▶ How to complete this task
Each line below must be transcribed exactly, and no picture may appear in the transcription.

▶ Data
════════════════════
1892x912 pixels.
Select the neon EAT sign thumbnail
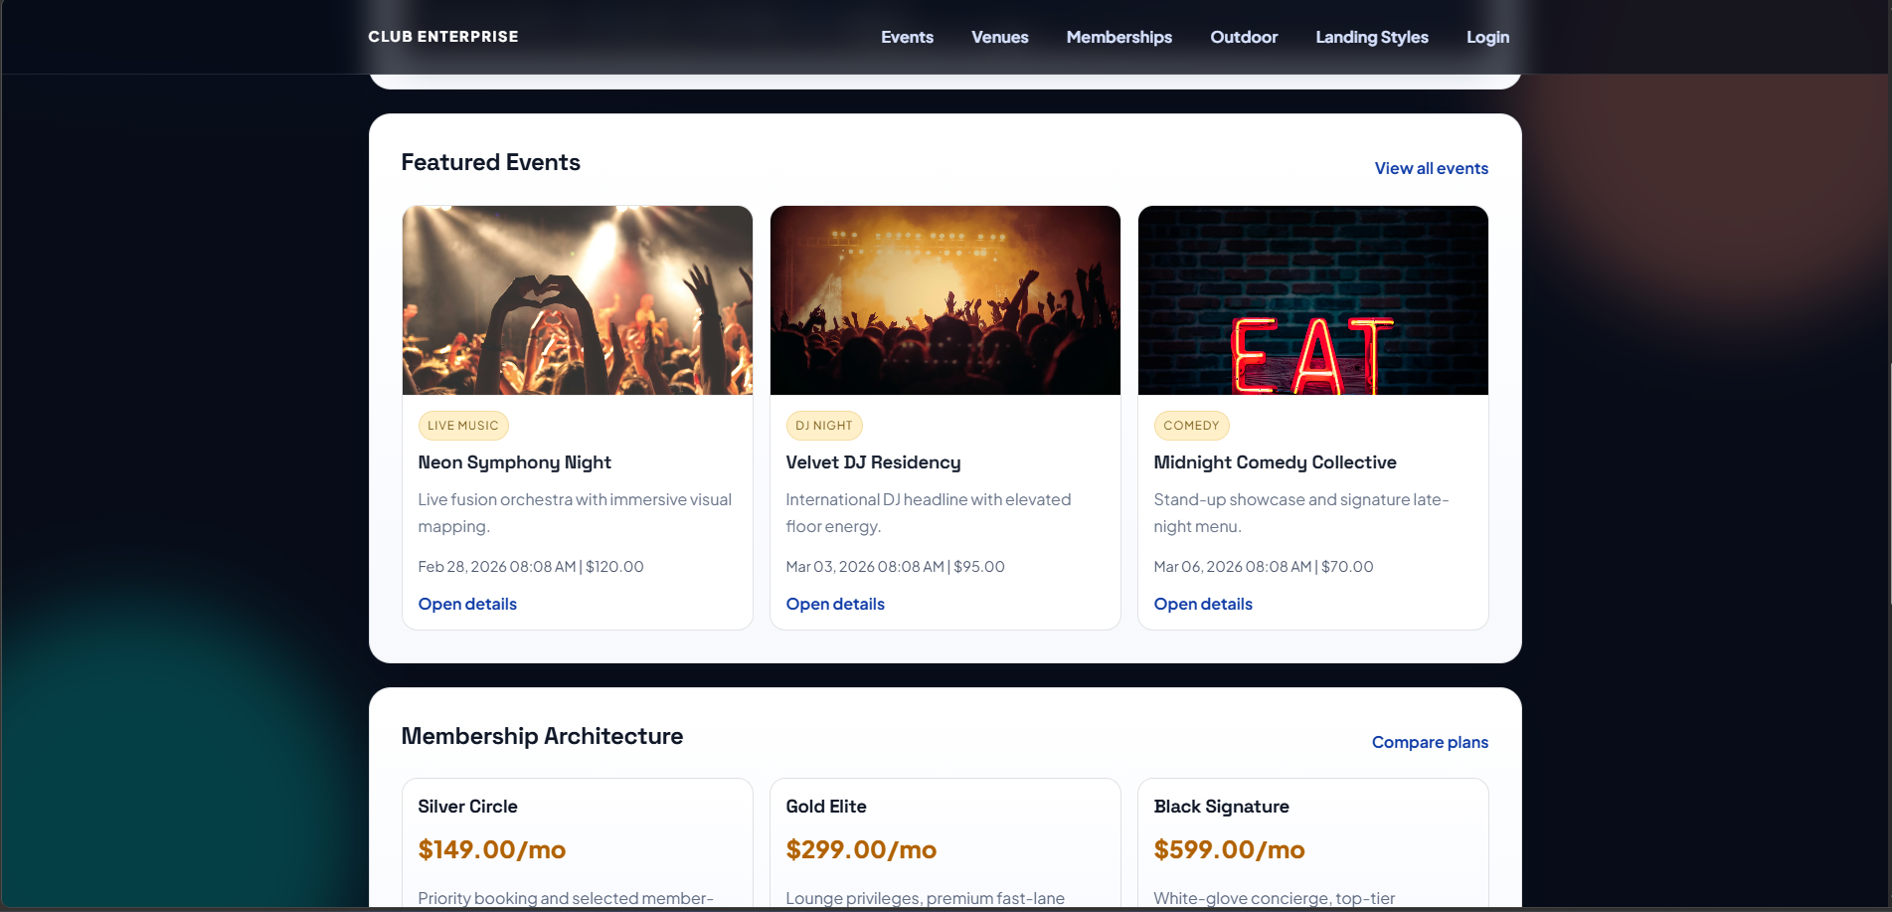pyautogui.click(x=1312, y=300)
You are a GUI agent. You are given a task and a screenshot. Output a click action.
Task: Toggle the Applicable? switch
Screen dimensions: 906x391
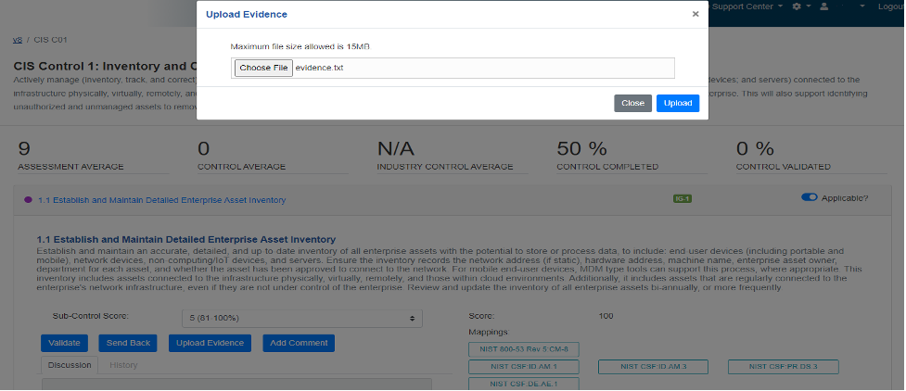tap(810, 197)
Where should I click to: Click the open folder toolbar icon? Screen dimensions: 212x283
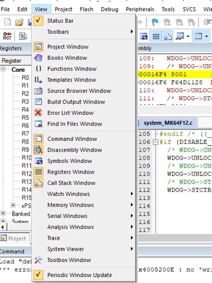19,22
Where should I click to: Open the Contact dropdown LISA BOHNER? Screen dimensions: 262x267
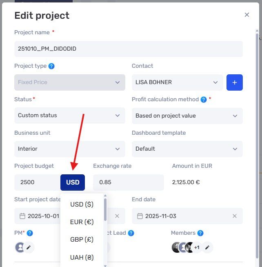click(x=178, y=82)
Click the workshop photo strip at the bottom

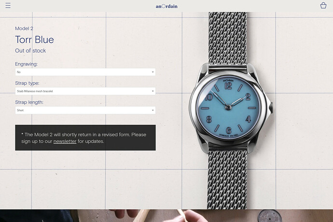[167, 216]
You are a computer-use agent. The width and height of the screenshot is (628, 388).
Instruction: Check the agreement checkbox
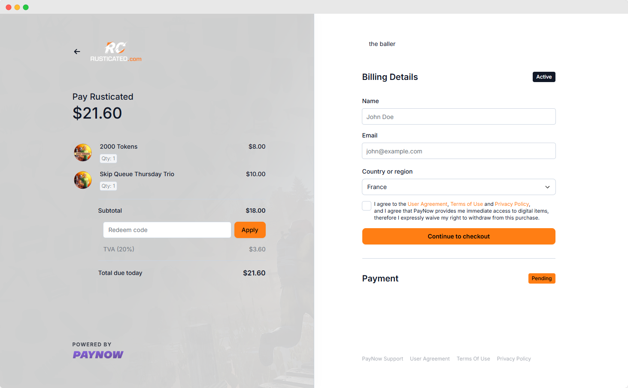pyautogui.click(x=367, y=206)
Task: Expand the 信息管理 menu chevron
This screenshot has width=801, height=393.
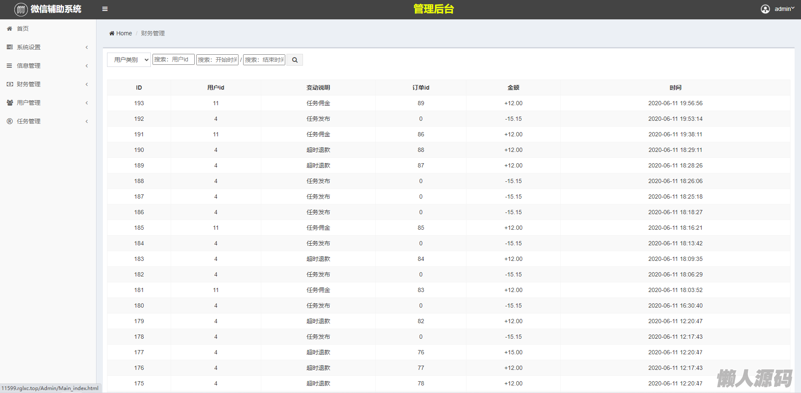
════════════════════
▶ Result for this exercise
1892x912 pixels.
Select the neon EAT sign thumbnail
pyautogui.click(x=1312, y=300)
You are a GUI agent. You are given a task and a screenshot. Output a click action.
Task: Toggle the Applicable? switch
Screen dimensions: 906x391
tap(810, 197)
Where should I click to: Click the open folder toolbar icon? Screen dimensions: 212x283
19,22
Where should I click to: Open the Contact dropdown LISA BOHNER? Screen dimensions: 262x267
click(x=178, y=82)
Click the workshop photo strip at the bottom

[167, 216]
You are a computer-use agent. The width and height of the screenshot is (628, 388).
Instruction: Check the agreement checkbox
pyautogui.click(x=367, y=206)
Task: Expand the 信息管理 menu chevron
This screenshot has width=801, height=393.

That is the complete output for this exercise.